Orthodontic management: On clinical and radiological examination patient has horizontal growth pattern, increased overjet, anterior deep bite, Class II canine and molar relation and impacted supernumerary teeth. Diagnosis will be Angle’s Class II Division I malocclusion on skeletal Class II due to retrognathic mandible with convex profile, lip trap and impacted supernumerary tooth.
Treatment objectives are: Skeletal: To correct skeletal Class II malocclusion due to retrognathic mandible.
Dental: To correct increased over jet, correction of deep bite, Class II canine and molar relation, extraction of impacted supernumerary teeth.

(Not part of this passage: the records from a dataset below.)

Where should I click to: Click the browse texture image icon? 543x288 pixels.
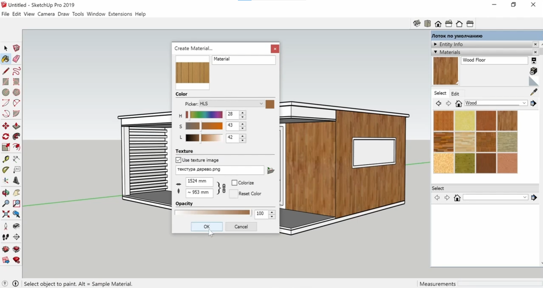click(x=272, y=170)
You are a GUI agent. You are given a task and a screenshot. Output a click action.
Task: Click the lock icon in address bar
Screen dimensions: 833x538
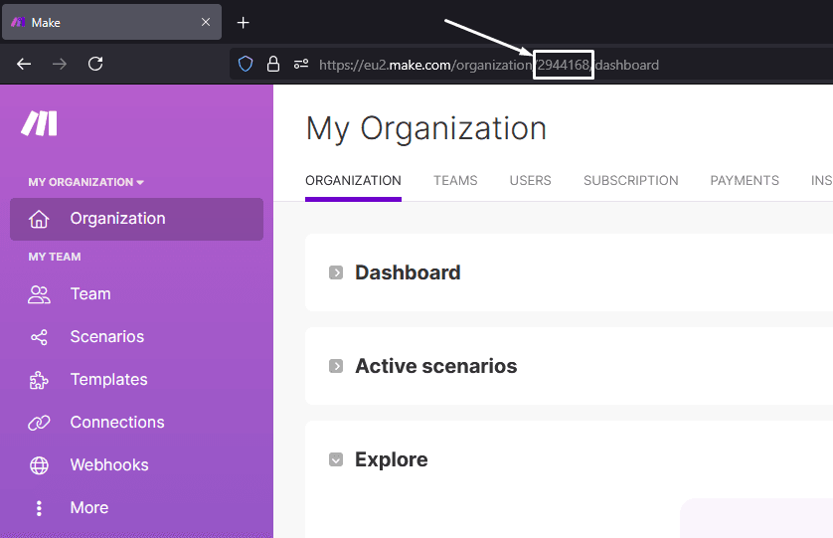[272, 65]
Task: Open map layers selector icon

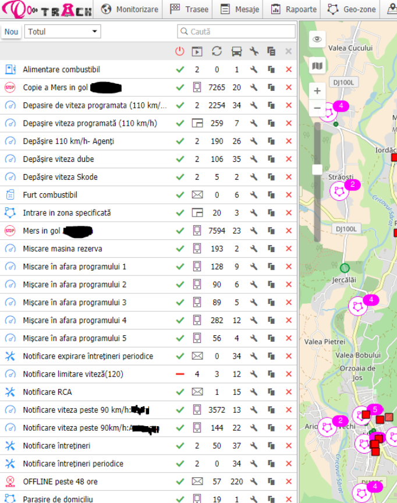Action: pyautogui.click(x=317, y=66)
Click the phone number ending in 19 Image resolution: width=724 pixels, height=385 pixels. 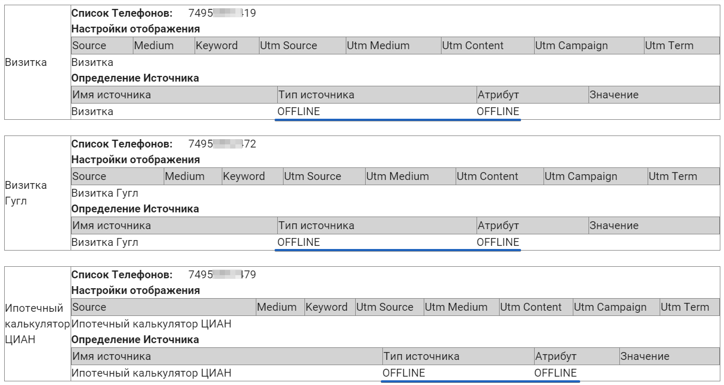tap(222, 13)
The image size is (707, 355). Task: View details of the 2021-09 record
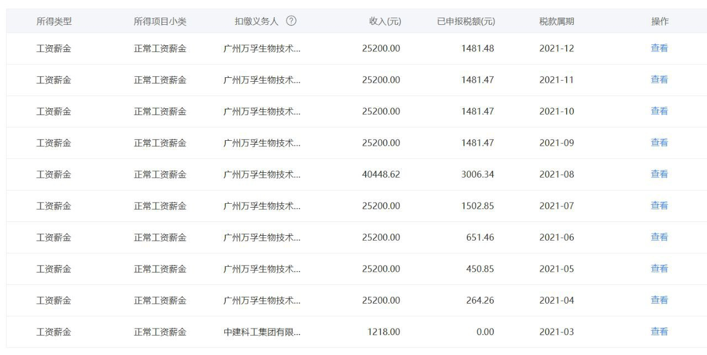[x=659, y=142]
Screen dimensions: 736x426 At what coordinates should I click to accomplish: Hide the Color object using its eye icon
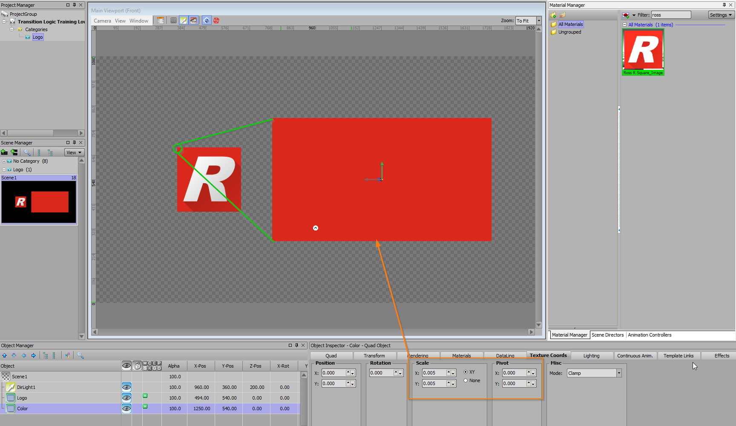tap(127, 409)
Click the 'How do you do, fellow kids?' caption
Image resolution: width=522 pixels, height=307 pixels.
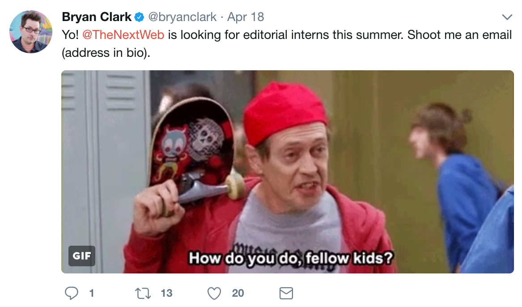[x=291, y=258]
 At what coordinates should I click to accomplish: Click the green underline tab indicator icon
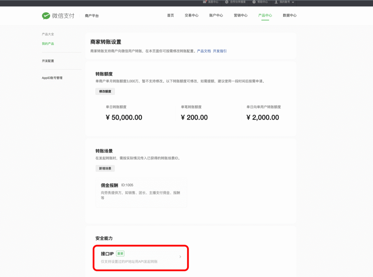(x=265, y=20)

Soft tissue: To correct convex profile and correction of lip trap.
Treatment involves Phase I-Therapy: Functional appliance therapy, Phase II-Therapy involves fixed appliance therapy: Preadjusted Edge wise Appliance [PEA] MBT 0.022 slot.
Phase I Therapy: Functional therapy for correction of skeletal Class II canine and molar relation, however it won’t have much effect on dental structures. So extraction of supernumerary teeth can be delayed for one year till completion of functional appliance therapy so that supernumerary teeth can still erupt further and provide better access for removal. So after functional therapy extraction of supernumerary teeth is planned followed by phase II fixed orthodontic therapy.
Any supernumerary tooth which is present clinically or impacted within bone or between teeth is usually planned for removal but in cases with impaction between roots of permanent teeth there is still a confusion whether to follow removal before orthodontic therapy or orthodontic therapy followed by removal, however, removal is final but timing of removal is crucial which decides removal, so interdisciplinary management plays a role in deciding the timing and management in such cases.
In present case orthodontist felt that early management of impacted tooth is better than delayed management as there will be lesser trauma to adjacent structures like roots of premolar and molar. Also the tooth was hindering orthodontic treatment, so, oral and maxillofacial surgeons also planned for removal of the supernumerary tooth under local anesthesia.